SGLang Configuration

  • : Maximum tokens to generate (default: 512)
  • : Sampling temperature (default: 0.7)
  • : Nucleus sampling parameter (default: 0.9)
  • : Guidance strength for controlled generation (default: 1.0)
  • : Enable probabilistic sampling (default: True)
  • : Enable structured output formatting (default: True)

Complete Example

from chutes.chute import NodeSelector
from chutes.chute.template.sglang import build_sglang_chute

# Build SGLang chute for complex reasoning
chute = build_sglang_chute(
    username="myuser",
    model_name="microsoft/DialoGPT-medium",
    revision="main",
    node_selector=NodeSelector(
        gpu_count=1,
        min_vram_gb_per_gpu=16
    ),
    tagline="Advanced reasoning with SGLang",
    readme="""
# Advanced Reasoning Engine

This chute provides structured generation capabilities using SGLang
for complex reasoning and multi-step AI workflows.

## Features
- Multi-step reasoning
- Structured output generation
- Chain-of-thought prompting
- Guided generation

## API Endpoints
- `/generate` - Basic text generation
- `/reason` - Multi-step reasoning
- `/structured` - Structured output generation
    """,

    # SGLang configuration
    max_new_tokens=1024,
    temperature=0.8,
    top_p=0.95,
    guidance_scale=1.2,
    structured_output=True
)

API Endpoints

Basic Generation

curl -X POST https://myuser-sglang-chute.chutes.ai/generate \
  -H "Content-Type: application/json" \
  -d '{
    "prompt": "Explain quantum computing",
    "max_tokens": 200,
    "temperature": 0.7
  }'

Structured Reasoning

curl -X POST https://myuser-sglang-chute.chutes.ai/reason \
  -H "Content-Type: application/json" \
  -d '{
    "problem": "What are the environmental impacts of renewable energy?",
    "steps": [
      "analyze_benefits",
      "identify_drawbacks",
      "compare_alternatives",
      "provide_conclusion"
    ]
  }'

Chain-of-Thought

curl -X POST https://myuser-sglang-chute.chutes.ai/chain-of-thought \
  -H "Content-Type: application/json" \
  -d '{
    "question": "If a train travels 60 mph for 2.5 hours, how far does it go?",
    "show_reasoning": true
  }'

SGLang Programs

Multi-Step Reasoning

@sglang.function
def analyze_problem(s, problem):
    s += f"Problem: {problem}\n\n"
    s += "Let me think about this step by step:\n\n"
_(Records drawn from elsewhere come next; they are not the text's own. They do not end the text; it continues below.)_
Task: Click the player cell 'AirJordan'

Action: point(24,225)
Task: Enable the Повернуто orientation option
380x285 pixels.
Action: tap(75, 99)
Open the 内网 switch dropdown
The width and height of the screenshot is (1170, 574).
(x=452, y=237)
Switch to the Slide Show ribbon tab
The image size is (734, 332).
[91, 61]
    s += "Step 1: Understanding the problem\n"
    s += sglang.gen("understanding", max_tokens=100)
    s += "\n\n"

    s += "Step 2: Identifying key factors\n"
    s += sglang.gen("factors", max_tokens=100)
    s += "\n\n"

    s += "Step 3: Analysis\n"
    s += sglang.gen("analysis", max_tokens=150)
    s += "\n\n"

    s += "Conclusion:\n"
    s += sglang.gen("conclusion", max_tokens=100)

    return s

Structured Output

@sglang.function
def extract_information(s, text):
    s += f"Text: {text}\n\n"
    s += "Extract the following information:\n\n"

    s += "Name: "
    s += sglang.gen("name", max_tokens=20, stop=["\n"])
    s += "\n"

    s += "Age: "
    s += sglang.gen("age", max_tokens=10, regex=r"\d+")
    s += "\n"

    s += "Occupation: "
    s += sglang.gen("occupation", max_tokens=30, stop=["\n"])
    s += "\n"

    s += "Summary: "
    s += sglang.gen("summary", max_tokens=100)

    return s

Guided Generation

@sglang.function
def generate_story(s, theme, character):
    s += f"Write a story about {character} with the theme of {theme}.\n\n"

    # Structured story generation
    s += "Title: "
    s += sglang.gen("title", max_tokens=20, stop=["\n"])
    s += "\n\n"

    s += "Setting: "
    s += sglang.gen("setting", max_tokens=50, stop=["\n"])
    s += "\n\n"

    s += "Plot:\n"

    for i in range(3):
        s += f"Chapter {i+1}: "
        s += sglang.gen(f"chapter_{i+1}", max_tokens=200)
        s += "\n\n"

    s += "Conclusion: "
    s += sglang.gen("conclusion", max_tokens=100)

    return s

Advanced Features

Custom Templates

# Define custom reasoning template
reasoning_template = """
Problem: {problem}

Analysis Framework:
1. Context: What background information is relevant?
2. Constraints: What limitations or requirements exist?
3. Options: What are the possible approaches or solutions?
4. Evaluation: What are the pros and cons of each option?
5. Conclusion: What is the best approach and why?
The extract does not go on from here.